The film features two forgotten kingdoms: that of Joseph’s native clan and instincts and the forgotten AIDS patients who are “cursed,” doomed, and marginalized. Joseph (Zenzo Ngqobe) or his native name Atang, returns to his home village in the country of Lesotho after his father dies from complications from AIDS. Joseph acknowledges that he was ripped away from his life in Lesotho when his father contracted AIDS, sent to live in South Africa’s capital. He has been absent through much of his father’s illness and the culture that he was born into had disappeared in his eyes. After his father’s funeral, he is re-introduced to a forgotten grade school crush, Dineo (Nozipho Nkelemba), whose sister is also struggling with the virus. When Joseph expresses interest in marrying Dineo, her father blocks the marriage due to Joseph’s inability to pay the bride price. When Dineo’s family moves north beyond the mountains Joseph sets out to find her and re-integrate into a culture and ethic he had lost.
During Joseph’s father’s funeral, everyone arrives wrapped in colorful, patterned blankets, with Joseph himself wearing his dusty, thread-bare suit and tie. It is among many moments where he sticks out and expresses a reluctance to return to traditions. Then again, he has been away from these traditions for so long, but some instincts remain. During his journey during the second half of the film, he begins to reminisce over some sheepherding methods to a young sheepherder, only to realize that the methods have not changed over the years.
When Joseph arrives in Lesotho, he befriends an unnamed child who eventually becomes a guide for his journey across the mountain. Over time, this guide becomes Joseph’s own Sancha Panza, providing earthly guidance and proverbs—sometimes ignored by Joseph—as well as some well needed comic relief in a film that is floundering in depression and misery. Yet, Joseph is no Don Quixote; he has no romantic feelings or any sense of idyllic assumptions towards his indigenous culture.

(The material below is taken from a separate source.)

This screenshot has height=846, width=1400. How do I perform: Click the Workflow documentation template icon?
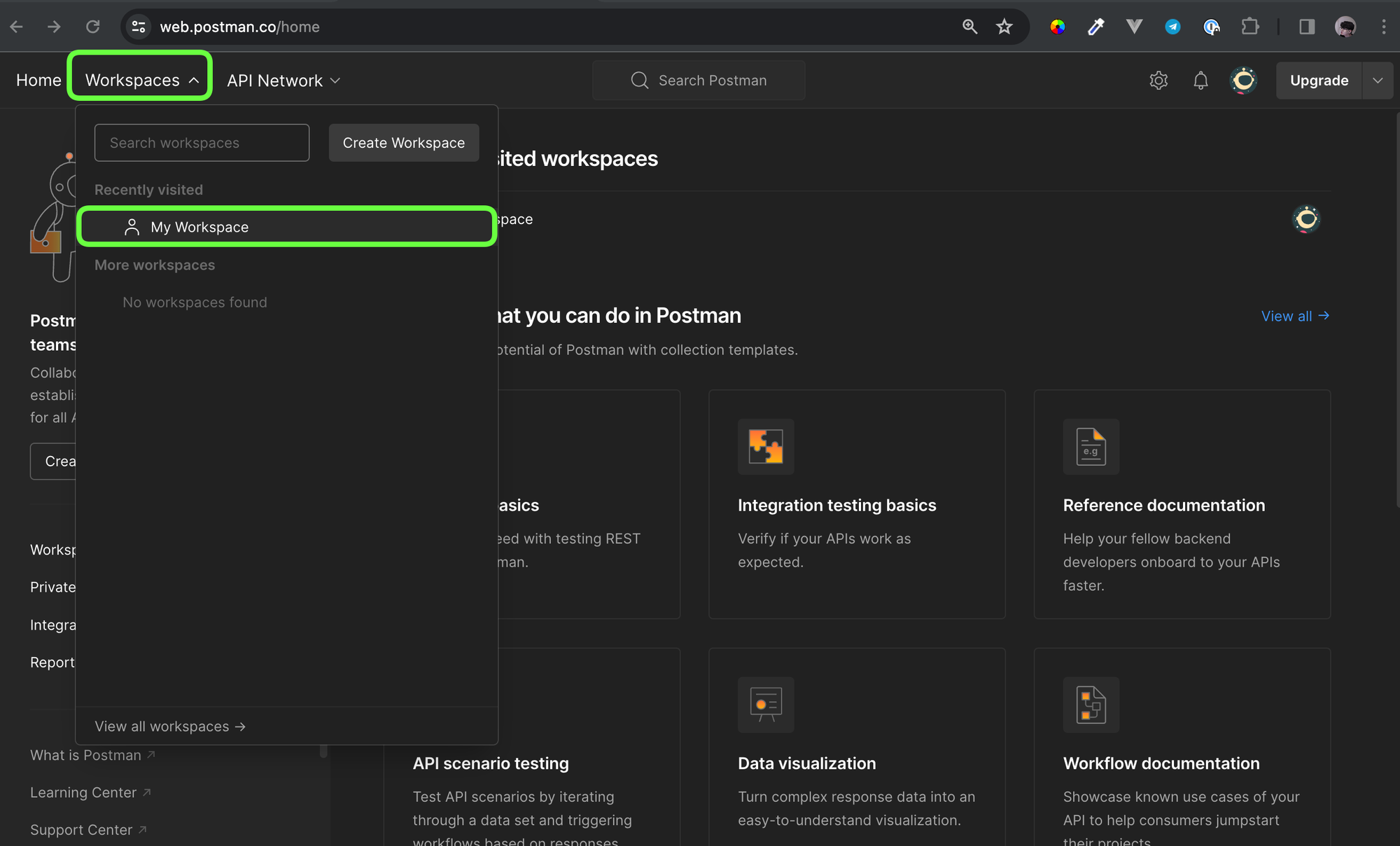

The Forgotten Kingdom features a gorgeous palette of both subdued and bright colors, and the film’s initial shot is a lone sheepherder standing atop a cliff looking out into the pristine horizon. This image has a painterly style that captures the closeness that Joseph’s native culture has with the land. The rest of the film, save for the early scenes in Johannesburg, has a classical feel, where the film is told visually with cinematography that matches the existential crisis and the return to romanticism.
The struggle between modernization and native culture is commonly portrayed in cinema, but The Forgotten Kingdom places it in a contemporary South Africa and Lesotho. Without embellishing the theme, Director Andrew Mudge has created a passionate and light-hearted account where re-integration provokes a coming-of-age experience, one that would have turned Joseph into the responsible man he would have become if not forced out by his father.